Prenatal care can detect and treat many problems. Preeclampsia comes to mind. The classic signs of preeclampsia are high blood pressure and protein in the urine. It affects the placenta by reducing the blood flow and, unchecked, can lead to intrauterine growth retardation and fetal demise. Checking blood pressure and urinary protein are routine parts of prenatal care.
Preeclampsia can progress to eclampsia, which include the same signs and symptoms with the addition of convulsions. Expert medical and obstetrical care are critical to achieving a good outcome.
Prenatal care also deals with emotional and social situations, in addition to physical problems.
I was a homebirth midwife for many years. During that time I routinely did a visit in which the mother and I, and ideally the father or another support person she wanted present, would discuss hospital transport for treatment of complications. My preference was to do this visit around 18–20 weeks—when birth complications are usually still a distant prospect.
My emphasis was on the fact that most births are normal, but there can be certain complications, each of which has a medical/obstetrical treatment. Choosing a transfer of care to a specialist and/or transport to the hospital does not mean a “failed homebirth.”
This is a major point! A hospital birth should indicate a well-made choice for the health of mother and baby.
Once I saw a couple for an initial visit, the kind of visit where they came to see me to talk about their needs and wishes as well as my services. We could then make a mutual choice on whether my midwifery practice was the right choice for the pregnancy and birth.
They were in their 20s; she was about five years younger than her partner. They had been traveling throughout the country and had recently settled in our town. When we discussed hospital transfer/transport, the young man expressed the position that he would not go to a hospital for care himself, for any reason whatever, and that if he would die without hospital care that meant it was his time to die. He would just accept it. He was quite vocal and adamant about this, and felt the same about situations involving his partner and their baby.

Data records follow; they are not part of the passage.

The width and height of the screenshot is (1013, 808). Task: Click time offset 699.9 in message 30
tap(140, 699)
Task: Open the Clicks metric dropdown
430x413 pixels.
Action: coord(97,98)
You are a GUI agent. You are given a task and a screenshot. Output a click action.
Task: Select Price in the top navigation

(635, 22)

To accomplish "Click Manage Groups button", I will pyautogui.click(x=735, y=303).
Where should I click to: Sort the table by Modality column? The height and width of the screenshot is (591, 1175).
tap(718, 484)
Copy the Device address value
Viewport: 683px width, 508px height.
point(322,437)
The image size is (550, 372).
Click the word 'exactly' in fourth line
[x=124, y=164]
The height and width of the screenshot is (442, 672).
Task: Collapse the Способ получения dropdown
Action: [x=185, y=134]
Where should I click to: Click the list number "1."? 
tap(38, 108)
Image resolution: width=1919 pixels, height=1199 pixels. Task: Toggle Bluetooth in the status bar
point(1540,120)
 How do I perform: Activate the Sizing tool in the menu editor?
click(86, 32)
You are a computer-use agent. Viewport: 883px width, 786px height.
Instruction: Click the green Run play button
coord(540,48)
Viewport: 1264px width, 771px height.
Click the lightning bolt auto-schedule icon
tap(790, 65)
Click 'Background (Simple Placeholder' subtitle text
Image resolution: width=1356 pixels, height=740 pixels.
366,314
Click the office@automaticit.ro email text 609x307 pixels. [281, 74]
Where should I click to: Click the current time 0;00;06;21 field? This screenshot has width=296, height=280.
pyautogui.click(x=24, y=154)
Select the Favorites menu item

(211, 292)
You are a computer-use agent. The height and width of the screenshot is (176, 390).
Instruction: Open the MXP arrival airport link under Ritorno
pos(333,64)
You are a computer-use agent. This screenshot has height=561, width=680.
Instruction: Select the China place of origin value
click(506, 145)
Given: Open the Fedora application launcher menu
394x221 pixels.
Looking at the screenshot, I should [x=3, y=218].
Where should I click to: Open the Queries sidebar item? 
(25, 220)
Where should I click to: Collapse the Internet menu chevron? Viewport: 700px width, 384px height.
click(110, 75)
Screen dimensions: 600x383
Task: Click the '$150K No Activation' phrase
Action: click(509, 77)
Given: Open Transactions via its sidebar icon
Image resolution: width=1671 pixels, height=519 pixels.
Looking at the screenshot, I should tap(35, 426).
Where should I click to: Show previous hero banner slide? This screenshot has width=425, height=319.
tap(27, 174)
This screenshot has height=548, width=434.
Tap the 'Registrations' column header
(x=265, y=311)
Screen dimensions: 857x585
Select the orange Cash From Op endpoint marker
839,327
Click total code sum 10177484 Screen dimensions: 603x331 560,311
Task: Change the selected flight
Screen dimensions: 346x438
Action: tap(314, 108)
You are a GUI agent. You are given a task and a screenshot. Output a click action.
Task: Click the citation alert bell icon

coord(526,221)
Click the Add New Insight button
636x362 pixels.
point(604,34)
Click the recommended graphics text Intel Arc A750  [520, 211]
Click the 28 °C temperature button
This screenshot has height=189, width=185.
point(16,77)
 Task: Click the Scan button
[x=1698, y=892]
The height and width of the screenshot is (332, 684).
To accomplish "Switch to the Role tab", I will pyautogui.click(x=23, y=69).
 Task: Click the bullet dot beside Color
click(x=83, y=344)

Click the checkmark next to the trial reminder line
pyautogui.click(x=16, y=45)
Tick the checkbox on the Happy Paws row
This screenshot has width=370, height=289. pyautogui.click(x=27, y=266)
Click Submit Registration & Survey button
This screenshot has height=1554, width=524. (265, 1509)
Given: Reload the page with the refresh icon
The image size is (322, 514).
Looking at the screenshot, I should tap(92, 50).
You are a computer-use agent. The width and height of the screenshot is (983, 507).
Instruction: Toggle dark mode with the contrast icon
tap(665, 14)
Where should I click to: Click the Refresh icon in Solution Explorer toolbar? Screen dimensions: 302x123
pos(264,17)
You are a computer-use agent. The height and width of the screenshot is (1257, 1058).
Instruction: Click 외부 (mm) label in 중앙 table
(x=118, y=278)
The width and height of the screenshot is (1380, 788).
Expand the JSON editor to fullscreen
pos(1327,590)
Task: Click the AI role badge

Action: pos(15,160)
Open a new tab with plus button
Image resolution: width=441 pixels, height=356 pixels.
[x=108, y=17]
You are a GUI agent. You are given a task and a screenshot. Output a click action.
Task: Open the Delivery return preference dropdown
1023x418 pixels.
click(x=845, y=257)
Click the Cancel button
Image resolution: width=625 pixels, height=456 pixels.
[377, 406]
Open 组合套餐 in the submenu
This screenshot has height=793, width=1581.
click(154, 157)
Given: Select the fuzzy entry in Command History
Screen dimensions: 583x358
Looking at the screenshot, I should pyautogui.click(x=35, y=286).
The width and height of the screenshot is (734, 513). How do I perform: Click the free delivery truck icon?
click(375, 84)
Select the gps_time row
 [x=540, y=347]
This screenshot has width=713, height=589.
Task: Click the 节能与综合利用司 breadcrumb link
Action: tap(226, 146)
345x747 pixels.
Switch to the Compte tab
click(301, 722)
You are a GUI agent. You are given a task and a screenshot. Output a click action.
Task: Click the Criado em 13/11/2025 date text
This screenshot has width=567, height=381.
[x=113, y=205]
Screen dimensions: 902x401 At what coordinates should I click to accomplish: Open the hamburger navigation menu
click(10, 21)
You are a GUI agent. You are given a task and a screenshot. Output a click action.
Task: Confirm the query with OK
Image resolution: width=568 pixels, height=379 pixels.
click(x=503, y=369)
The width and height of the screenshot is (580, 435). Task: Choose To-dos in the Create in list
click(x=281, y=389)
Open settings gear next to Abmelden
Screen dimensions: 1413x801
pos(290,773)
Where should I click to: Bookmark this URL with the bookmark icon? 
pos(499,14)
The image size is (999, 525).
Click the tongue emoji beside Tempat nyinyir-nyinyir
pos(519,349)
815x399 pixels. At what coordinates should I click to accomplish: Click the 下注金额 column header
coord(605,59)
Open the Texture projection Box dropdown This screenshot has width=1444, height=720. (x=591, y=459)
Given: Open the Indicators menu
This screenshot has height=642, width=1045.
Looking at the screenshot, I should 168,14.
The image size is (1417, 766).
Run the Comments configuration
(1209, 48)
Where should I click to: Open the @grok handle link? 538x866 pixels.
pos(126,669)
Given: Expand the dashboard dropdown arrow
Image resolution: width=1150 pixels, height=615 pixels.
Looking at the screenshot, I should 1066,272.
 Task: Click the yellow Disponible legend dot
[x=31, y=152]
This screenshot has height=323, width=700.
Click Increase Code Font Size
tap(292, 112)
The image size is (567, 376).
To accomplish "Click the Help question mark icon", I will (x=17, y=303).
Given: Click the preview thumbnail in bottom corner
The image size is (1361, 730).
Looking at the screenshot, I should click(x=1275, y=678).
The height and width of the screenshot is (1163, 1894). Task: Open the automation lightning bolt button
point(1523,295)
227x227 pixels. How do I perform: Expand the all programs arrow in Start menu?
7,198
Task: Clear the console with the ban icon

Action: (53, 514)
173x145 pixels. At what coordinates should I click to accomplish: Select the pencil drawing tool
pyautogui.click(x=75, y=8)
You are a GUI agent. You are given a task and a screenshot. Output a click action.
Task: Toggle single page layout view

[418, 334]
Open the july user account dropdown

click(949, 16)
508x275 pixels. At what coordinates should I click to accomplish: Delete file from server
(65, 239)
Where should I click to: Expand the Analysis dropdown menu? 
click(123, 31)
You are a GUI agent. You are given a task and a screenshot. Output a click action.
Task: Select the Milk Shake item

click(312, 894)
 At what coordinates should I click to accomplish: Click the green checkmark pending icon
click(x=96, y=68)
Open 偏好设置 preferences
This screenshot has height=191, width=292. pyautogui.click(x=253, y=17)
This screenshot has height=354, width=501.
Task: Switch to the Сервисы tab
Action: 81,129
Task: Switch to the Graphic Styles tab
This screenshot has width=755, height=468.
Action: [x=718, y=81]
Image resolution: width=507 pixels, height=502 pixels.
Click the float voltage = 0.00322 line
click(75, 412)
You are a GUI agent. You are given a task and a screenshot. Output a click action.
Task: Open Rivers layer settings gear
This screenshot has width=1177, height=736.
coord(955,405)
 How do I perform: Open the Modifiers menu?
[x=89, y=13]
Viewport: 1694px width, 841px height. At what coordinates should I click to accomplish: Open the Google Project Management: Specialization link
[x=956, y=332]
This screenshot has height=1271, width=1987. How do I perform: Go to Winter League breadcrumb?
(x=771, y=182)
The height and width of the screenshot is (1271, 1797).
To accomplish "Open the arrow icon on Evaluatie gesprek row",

I expressed that in my practice, I cared for women with the understanding that they would agree to hospital transport if certain complications arose. Since they were making decisions together, and she did not disagree with his statement, this meant I was not the right midwife for them.
I invited them to call me if either of them wanted to talk and provided a list of local homebirth midwives.
Several weeks later, when she was close to 28 weeks, I was happy to see her while shopping. She was looking quite well! After greetings I asked her if they had found a midwife for their birth.
“No,” she answered. “And I won’t be having the baby here. We’ve split up, and I’m returning to my home in the Midwest. My parents are taking me in until I get settled, and my mom and sisters are wonderful support for me.”
I think that one prenatal visit was important for this young person’s life. She realized that if she developed a complication—preeclampsia for example, but there are others—that was treatable with modern care but potentially fatal without, her partner would very probably not support her to see an OB specialist or go to the hospital. She made a decision that would affect the course her life would take.
That was the last time I ever saw her, but I have frequently thought about our visit and how it is an example of how prenatal care can affect the trajectory of pregnancy.
The midwife is a clinician, a counselor, an advisor, and so much more! Prenatal care can change lives and even save lives through helping childbearing families with their planning and decisionmaking.